Russia's nuclear forces have been put on full alert in response to orders from President Vladimir Putin. Moscow is threatening Ukraine and the West with nuclear weapons, and has expressed its willingness to use them if necessary.
This is a nefarious threat that is simply unforgivable.
To bring up the possible use of nuclear weapons in addition to invading another country is outrageous. It is an extremely dangerous situation.
Putin's orders came three days after Russian forces invaded Ukraine. It had been reported that Putin was getting frustrated, as military operations were not going the way he had hoped.
Even if intimidation is the purpose for mentioning nuclear weapons, if the course of the war changes for the worse for Russia, the risks rise dramatically. Putin has revealed that when Russia annexed Crimea eight years ago, he tried to mobilize nuclear forces.

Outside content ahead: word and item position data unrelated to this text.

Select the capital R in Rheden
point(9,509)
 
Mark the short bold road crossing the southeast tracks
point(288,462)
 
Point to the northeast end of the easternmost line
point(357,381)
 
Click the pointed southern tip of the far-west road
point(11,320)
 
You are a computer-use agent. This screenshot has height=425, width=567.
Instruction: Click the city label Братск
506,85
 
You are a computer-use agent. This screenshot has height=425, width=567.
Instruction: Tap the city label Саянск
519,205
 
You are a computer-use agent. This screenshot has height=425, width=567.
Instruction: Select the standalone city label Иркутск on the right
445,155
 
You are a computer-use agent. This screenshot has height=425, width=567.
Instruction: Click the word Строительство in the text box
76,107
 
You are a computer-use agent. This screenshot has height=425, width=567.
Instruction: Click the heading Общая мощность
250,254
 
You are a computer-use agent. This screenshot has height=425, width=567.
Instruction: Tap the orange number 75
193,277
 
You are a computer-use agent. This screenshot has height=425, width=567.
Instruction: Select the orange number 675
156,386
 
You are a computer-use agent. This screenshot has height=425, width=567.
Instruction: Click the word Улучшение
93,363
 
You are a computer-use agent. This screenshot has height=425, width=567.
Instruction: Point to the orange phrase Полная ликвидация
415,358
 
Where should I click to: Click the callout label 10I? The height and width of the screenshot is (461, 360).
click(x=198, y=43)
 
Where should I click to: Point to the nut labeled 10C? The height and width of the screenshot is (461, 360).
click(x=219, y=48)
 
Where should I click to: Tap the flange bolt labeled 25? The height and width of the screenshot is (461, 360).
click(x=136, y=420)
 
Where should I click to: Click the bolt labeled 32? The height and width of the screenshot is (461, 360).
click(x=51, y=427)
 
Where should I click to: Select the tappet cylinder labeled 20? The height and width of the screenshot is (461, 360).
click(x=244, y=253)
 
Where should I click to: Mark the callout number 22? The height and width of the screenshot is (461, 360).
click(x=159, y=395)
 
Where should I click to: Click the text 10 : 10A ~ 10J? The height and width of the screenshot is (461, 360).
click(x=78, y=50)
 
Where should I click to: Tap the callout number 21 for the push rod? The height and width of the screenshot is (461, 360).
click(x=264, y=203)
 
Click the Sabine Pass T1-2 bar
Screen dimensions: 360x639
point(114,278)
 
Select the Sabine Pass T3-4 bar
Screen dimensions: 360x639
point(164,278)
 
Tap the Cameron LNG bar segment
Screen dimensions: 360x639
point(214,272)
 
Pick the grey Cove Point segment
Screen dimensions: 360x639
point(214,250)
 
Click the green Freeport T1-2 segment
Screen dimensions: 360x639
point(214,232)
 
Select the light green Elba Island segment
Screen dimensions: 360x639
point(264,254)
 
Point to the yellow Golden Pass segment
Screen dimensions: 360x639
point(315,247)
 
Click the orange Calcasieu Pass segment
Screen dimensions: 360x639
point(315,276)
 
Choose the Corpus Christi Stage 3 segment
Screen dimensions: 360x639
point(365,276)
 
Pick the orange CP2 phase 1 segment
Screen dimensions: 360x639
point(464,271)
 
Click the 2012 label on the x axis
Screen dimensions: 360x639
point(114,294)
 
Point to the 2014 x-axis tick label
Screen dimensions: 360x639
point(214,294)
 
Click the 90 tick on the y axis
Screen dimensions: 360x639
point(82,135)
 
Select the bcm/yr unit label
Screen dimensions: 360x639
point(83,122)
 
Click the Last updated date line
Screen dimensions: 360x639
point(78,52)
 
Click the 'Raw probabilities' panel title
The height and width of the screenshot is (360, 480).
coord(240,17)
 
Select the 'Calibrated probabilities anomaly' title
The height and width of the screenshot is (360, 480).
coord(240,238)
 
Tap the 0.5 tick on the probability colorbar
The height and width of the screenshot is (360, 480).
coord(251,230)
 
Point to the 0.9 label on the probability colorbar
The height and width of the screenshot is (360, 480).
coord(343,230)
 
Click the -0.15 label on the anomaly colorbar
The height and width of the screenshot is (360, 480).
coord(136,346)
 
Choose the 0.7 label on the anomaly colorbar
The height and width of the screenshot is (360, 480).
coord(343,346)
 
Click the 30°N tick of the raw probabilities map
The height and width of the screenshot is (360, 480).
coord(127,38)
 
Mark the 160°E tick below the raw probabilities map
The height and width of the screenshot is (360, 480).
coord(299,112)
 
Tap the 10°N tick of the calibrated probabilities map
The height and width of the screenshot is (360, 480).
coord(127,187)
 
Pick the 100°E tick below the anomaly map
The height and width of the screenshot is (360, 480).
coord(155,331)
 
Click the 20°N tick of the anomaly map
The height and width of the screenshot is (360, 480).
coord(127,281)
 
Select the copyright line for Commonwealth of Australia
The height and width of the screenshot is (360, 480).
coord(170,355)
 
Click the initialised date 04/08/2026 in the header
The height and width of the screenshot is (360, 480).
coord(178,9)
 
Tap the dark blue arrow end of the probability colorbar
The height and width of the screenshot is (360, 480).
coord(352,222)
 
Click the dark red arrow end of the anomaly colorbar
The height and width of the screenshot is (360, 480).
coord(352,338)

In neighboring Belarus, which cooperated with Russia's invasion of Ukraine, a constitutional amendment that makes the deployment of nuclear weapons possible was approved. There is a chance that the nuclear threat will increase even further.
Russia's nuclear forces that are said to be combat-ready are capable of striking the West. This is likely an aim to retaliate against the West for its economic sanctions, including banning Russia from the SWIFT global financial system.
Putin has repeatedly said that Russia is a nuclear superpower, and at the same time has lowered the bar for the first use of nuclear weapons. There is a need for various countries to stand together against such dangerous speech.
And it was in the middle of all this that former Japanese Prime Minister Shinzo Abe made a statement that made us question what we were hearing. Abe said that there was a need to discuss the issue of nuclear sharing between Japan and the U.S., a policy that would allow the U.S. to deploy nuclear weapons to Japan.
Japan is the only country that has experienced nuclear bombings, and maintains the three nonnuclear principles of not producing, possessing or allowing nuclear arms on its territory. Not only would nuclear sharing go against this policy, but it would relinquish our national goal of abolishing nuclear weapons. It is only natural that Prime Minister Fumio Kishida immediately said that it would be unacceptable for Japan to make a nuclear sharing arrangement with the U.S.
What Japan should be pursuing is not to reinforce its dependence on nuclear weapons by taking advantage of a crisis. What Japan should be doing is evoking the idea of "a world without nuclear weapons" once again, and bringing the global community together.
If nuclear weapons are used, the post-World War II nuclear management system will fall apart. What will expand before us will be a world that is terrified of nuclear war.
What is being sought now is the international community's resolve not to let that happen.